Sinceras expresiones de conmoción y compasión llegaron a la casa de campo de su hermano en forma de cartas y visitas. Pero todo en lo que Alethea podía pensar mientras los escuchaba, y leía aquellas bienintencionadas palabras, era en que ahora no la forzarían a casarse con el monstruo. Tampoco era probable que se casase con nadie más.
De hecho, se había resignado a esperar su regreso, y compensara lo que había ocurrido.
Aun delante de su solemne lápida, no pudo obligarse a llorar, y se sintió culpable mientras los dolientes asistentes elogiaban su coraje, cuando en realidad, deseaba que su prometido muerto hiciera un rápido viaje al infierno.
Era tentador pensar que su fallecimiento había sido un castigo divino por su crueldad. Pero para aceptarlo, debería creer que todos los demás soldados, hombres honrados que habían muerto en la guerra sin deshonrar mujeres, merecían su destino.
Conocía a demasiados amigos y familiares que habían perdido seres queridos, como para dar crédito a aquella suposición más de un minuto. Jeremy se había ido, un campeón, un dragón de infantería en Waterloo, y de repente era libre para retirarse de la sociedad, compadecida por su posición. Tal vez se convertiría en una solterona, la institutriz de los hijos de su hermano, siempre que éste desarrollase el coraje para proponerle matrimonio a la joven señorita de Londres a la que deseaba.
La vida de Alethea había sido alterada para siempre. Soportó la mancha, invisible para los demás, imborrable para ella. Pero poco a poco, mientras pasaban los meses, su espíritu revivió. Continuaba viva, y su naturaleza práctica no podría tolerar un futuro inútil de auto compasión.
Y ahora Gabriel había regresado para amenazar, no sólo aquella paz mental duramente ganada, sino también la del pueblo que había atemorizado en su juventud. No sabía lo que sentía por él, sólo que después de un largo periodo de letargo, había empezado a sentir otra vez.
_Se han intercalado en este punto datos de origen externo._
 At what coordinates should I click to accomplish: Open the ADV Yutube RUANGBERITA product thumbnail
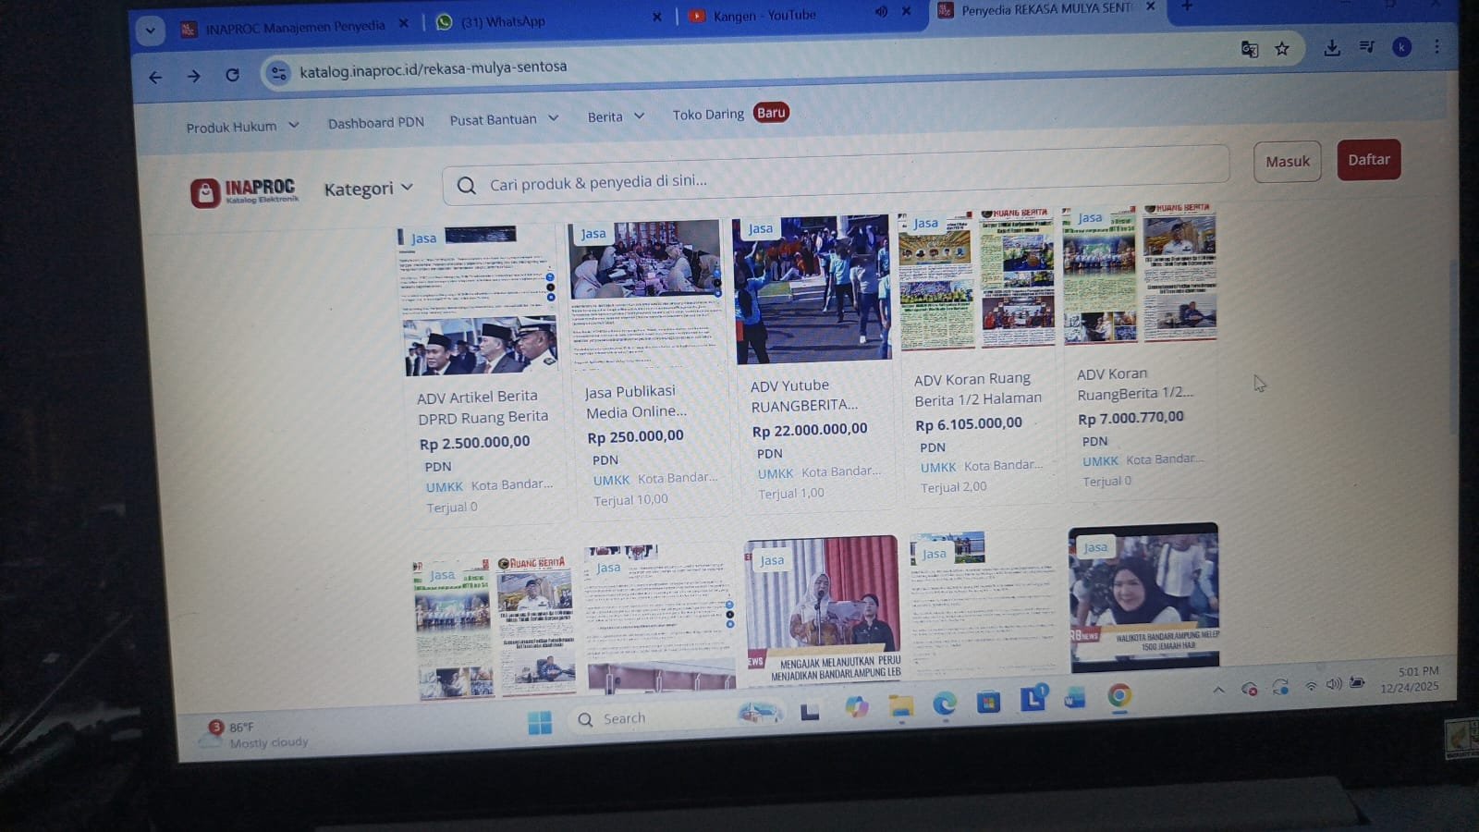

No era el primer chico en la historia de Helbourne al que habían puesto en la picota para que aprendiera una lección. Pero lo que había aprendido, pensaba Alethea, no era tanto cómo comportarse sino cómo sobrevivir. Y a su edad, probablemente era demasiado tarde para cambiar.
Y le daba miedo que lo mismo pudiera decirse sobre ella.